La réglementation en vigueur s’intéresse surtout à réduire les consommations d’énergie une fois le bâtiment construit. Or, il nous semble important aujourd’hui de s’intéresser au fait que l’énergie consommée pour construire le bâtiment est très élevée si nous voulons décarboner la construction. C’est d’ailleurs l’esprit du label E+C- (énergie positive et bas carbone). D’autre part, le modèle dominant des bâtiments basse consommation (BBC), aujourd’hui normalisé par la RT 2012, consiste essentiellement à rendre l’enveloppe très étanche, très isolée, et à ventiler mécaniquement en double flux. Mais les retours d’expérience montrent que les performances réelles sont en dessous des attentes et que ces constructions génèrent une sinistralité nouvelle lorsque les équipements techniques ne sont pas bien entretenus. De plus, on fait totalement abstraction de l’humidité de l’air dans les modèles de calcul et dans la conception. Nous réfléchissons de notre côté à des solutions plus « naturelles Â», moins étanches, en travaillant avec des matériaux biosourcés et en favorisant la ventilation naturelle quand c’est possible.

 

D’a : Est-ce le cas de vos travaux avec le béton de chanvre ?

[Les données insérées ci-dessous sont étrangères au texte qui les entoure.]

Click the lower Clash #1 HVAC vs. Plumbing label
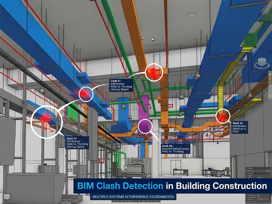 point(77,143)
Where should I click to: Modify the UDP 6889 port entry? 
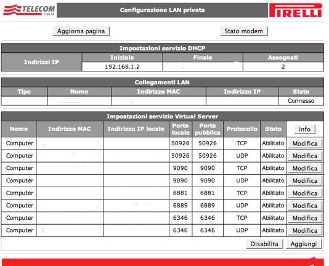pos(305,206)
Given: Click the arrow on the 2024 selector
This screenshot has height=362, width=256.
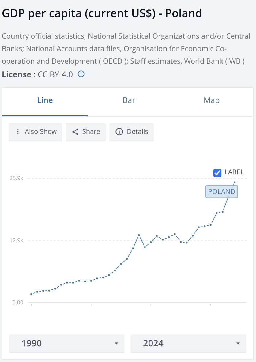Looking at the screenshot, I should [238, 343].
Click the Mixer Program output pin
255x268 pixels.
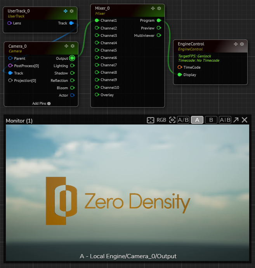[x=159, y=21]
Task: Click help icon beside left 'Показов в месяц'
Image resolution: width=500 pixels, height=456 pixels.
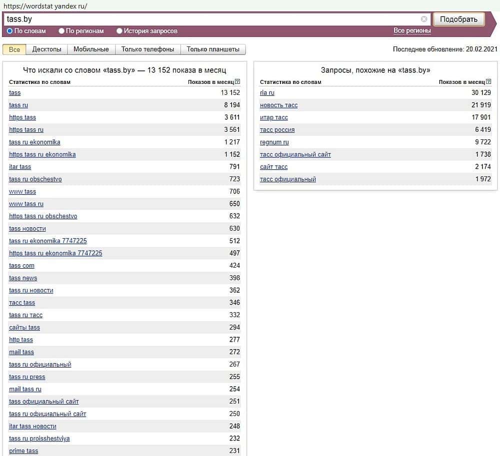Action: pyautogui.click(x=238, y=82)
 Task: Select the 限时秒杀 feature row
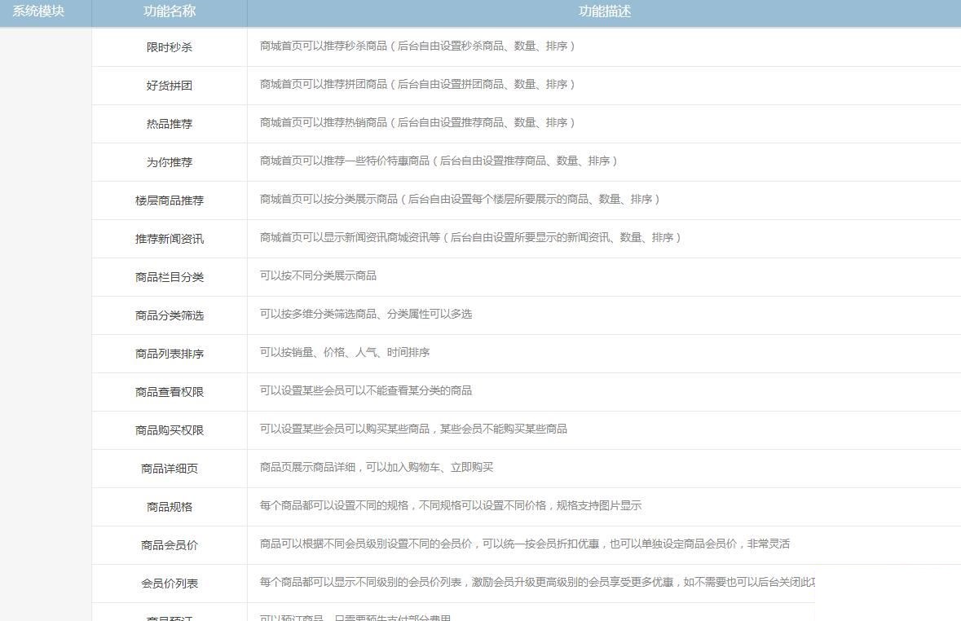click(170, 46)
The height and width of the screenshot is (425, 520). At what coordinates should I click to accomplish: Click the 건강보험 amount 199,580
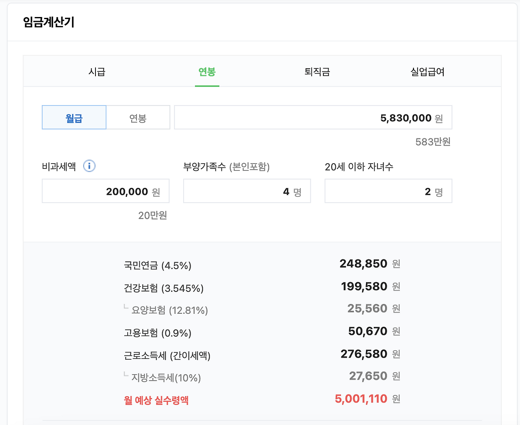364,287
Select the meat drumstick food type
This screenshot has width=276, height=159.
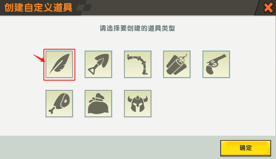[59, 104]
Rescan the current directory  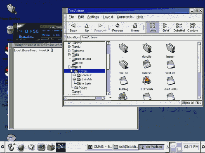(x=117, y=28)
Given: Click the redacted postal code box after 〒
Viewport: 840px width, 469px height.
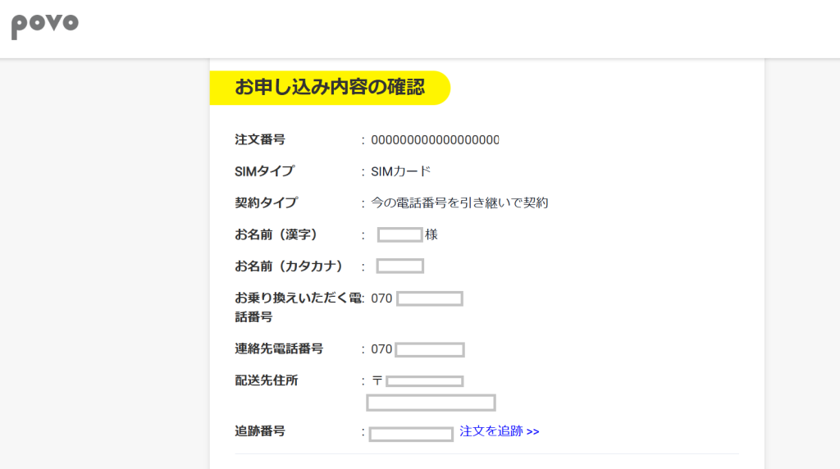Looking at the screenshot, I should 425,381.
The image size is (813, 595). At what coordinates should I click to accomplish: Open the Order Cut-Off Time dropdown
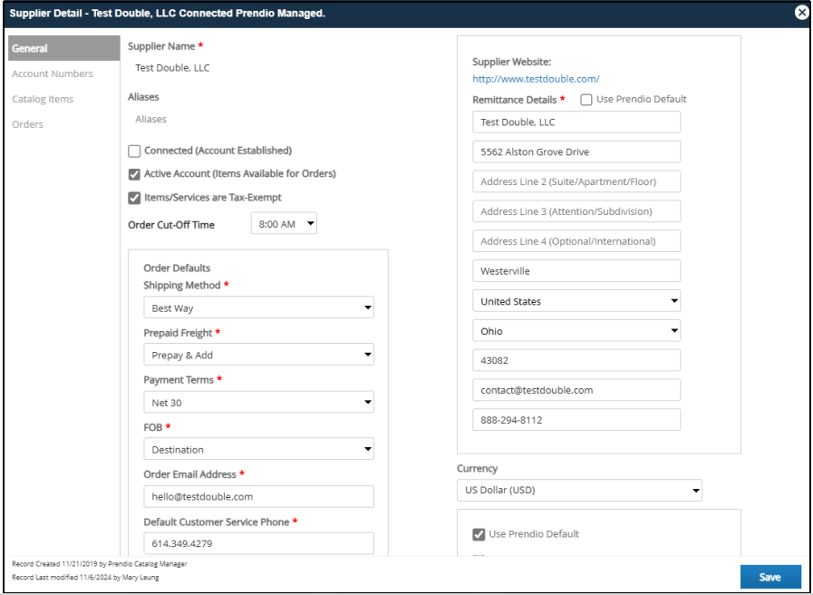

Oui, nous avons déjà livré deux immeubles de logements à Paris, rue Myrha en 2013 avec les architectes North By Northwest (voir d’a n° 222) et rue Oberkampf en 2017 avec les architectes Barrault & Pressaco (voir d’a n° 259), qui expérimentent ce matériau. Nous sommes parvenus à obtenir les performances thermiques réglementaires avec seulement 10 cm de béton de chanvre en remplacement des 15 ou 20 cm d’une isolation plus classique. Pourtant, le béton de chanvre est moins bon isolant que la laine minérale ! Mais nous avons optimisé le caractère bioclimatique de la construction, en maximisant les gains d’énergie solaire. D’autre part, nous avons fait un travail très approfondi de diminution des ponts thermiques grâce à des planchers en bois. Il faut noter aussi que les façades de l’immeuble rue Oberkampf sont en pierre, matériau qui a une conductivité thermique plus faible que le béton. Ces travaux sont la preuve qu’en raisonnant globalement nous avons pu concevoir une architecture alliant performance et matière, en dehors des modèles normatifs. L’autre intérêt du béton de chanvre est qu’il respire et participe à la régulation de la vapeur d’eau en surplus dans le logement. On a donc moins besoin de ventiler pour assécher l’air intérieur. C’est un gain d’énergie supplémentaire.

 

D’a : De quoi ce matériau est-il fait ?

C’est de la fibre de chanvre liée avec de la chaux aérienne. La paille de chanvre est un coproduit de l’agriculture, délaissé après récolte et que nous pouvons valoriser dans la construction. C’est ce qu’on appelle un agro-matériau, dont le bilan carbone est négatif puisqu’il stocke du CO2. Si ces matériaux étaient développés, cela serait aussi un débouché intéressant pour l’agriculture, dans une logique d’économie circulaire et de circuits courts, avec peu de transformation industrielle. L’association de la chaux aérienne et du chanvre crée un matériau perméant et hygroscopique, c’est-à-dire qu’il peut absorber la vapeur d’eau en surplus dans l’air intérieur. Cette vapeur d’eau, en se condensant dans le matériau, libère de l’énergie, qui réchauffe la paroi. À l’inverse, l’été, l’humidité contenue dans le matériau se transforme en vapeur sous l’effet du rayonnement solaire sur la façade et rafraîchit la paroi : il s’agit d’une application du principe de transfert de chaleur latente. C’est une propriété physique commune à beaucoup de matériaux naturels, qu’il est très intéressant d’exploiter car la seule température de l’air ne fait pas tout dans le confort. La radiation des parois est importante dans le ressenti, comme lorsqu’on s’approche d’une baie vitrée en hiver. En réalité, le confort thermique est une notion globale qui associe la température de l’air à son degré d’humidité et aux effets de conduction et de radiation.

 

D’a : Comment ce confort thermique est-il évalué dans ces deux bâtiments ?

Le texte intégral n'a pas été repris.